Here we have summarized the progress made to date in the field of human embryonic stem cells from generation, through culture methods and understanding their characteristics to developing strategies to control cell fate. Derivation and culture methods have been significantly improved and simplified, hESC lines can be derived from single biopsied cells of embryos without destroying the embryo, and many directed differentiation protocols are fully chemically defined and have moved away from using components that would make them unsuitable for human use. Much work still remains to be done in terms of scaling up current protocols to produce sufficient cells for regenerative cell therapies. In addition, more efficient protocols still need to be developed that produce a high proportion of mature desired cells and selection methods to separate these from other lineages in culture without loss of product need to be improved. It is encouraging to note that several clinical trials of human ESC derivatives are under way (Trounson and Dewitt 2016; Ilic and Ogilvie 2017). The medium-term to long-term safety of hESC-derived cells has already been demonstrated in a phase I/II clinical trial (Schwartz et al. 2015) for Stargardt’s macular dystrophy and atrophic age-related macular degeneration. However off-target effects still need to be researched. For successful translation, it is important to produce hESC derivatives in a scalable and GMP-compliant manner.
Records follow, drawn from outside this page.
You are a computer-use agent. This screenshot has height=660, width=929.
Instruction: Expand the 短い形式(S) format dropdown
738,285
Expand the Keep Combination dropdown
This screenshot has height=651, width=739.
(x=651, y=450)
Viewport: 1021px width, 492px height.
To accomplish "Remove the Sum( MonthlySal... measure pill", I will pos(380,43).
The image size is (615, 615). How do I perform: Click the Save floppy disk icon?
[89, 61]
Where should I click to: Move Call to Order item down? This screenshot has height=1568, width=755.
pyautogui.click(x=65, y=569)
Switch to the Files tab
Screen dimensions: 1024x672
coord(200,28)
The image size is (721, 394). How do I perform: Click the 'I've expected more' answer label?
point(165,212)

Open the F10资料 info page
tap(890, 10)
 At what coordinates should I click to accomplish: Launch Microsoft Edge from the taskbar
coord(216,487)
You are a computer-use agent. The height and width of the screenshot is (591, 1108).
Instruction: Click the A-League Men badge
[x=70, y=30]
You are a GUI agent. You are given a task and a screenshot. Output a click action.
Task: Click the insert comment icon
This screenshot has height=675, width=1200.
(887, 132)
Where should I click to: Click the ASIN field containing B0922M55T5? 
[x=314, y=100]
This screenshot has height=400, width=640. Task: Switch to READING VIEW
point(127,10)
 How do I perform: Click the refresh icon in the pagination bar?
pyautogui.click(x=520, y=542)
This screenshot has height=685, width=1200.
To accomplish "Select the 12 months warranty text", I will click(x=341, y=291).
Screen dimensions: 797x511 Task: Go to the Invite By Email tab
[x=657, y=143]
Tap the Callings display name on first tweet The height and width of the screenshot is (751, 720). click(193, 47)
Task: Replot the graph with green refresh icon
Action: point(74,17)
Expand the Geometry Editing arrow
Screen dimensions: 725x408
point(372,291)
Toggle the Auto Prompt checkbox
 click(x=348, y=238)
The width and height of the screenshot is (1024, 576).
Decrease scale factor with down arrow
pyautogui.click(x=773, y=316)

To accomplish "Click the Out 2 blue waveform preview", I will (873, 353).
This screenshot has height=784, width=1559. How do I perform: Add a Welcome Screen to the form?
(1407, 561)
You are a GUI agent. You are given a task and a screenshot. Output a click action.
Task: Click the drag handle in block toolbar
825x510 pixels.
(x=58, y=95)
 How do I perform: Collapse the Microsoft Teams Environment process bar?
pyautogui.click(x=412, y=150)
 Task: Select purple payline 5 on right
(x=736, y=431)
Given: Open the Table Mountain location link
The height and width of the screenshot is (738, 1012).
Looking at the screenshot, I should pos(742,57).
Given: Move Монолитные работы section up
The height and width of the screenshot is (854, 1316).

Directed differentiation protocols are becoming ever more efficient, and with the increasing availability of GMP reagents, researchers are working toward using fully standardized protocols with xeno-free reagents and defined culture media, carried out under GMP-compliant conditions (Ausubel et al. 2011). Differentiations protocols are now available from many cell types, and hESCs will continue to contribute to the study of human development and disease and to be major tools in the future of regenerative medicine.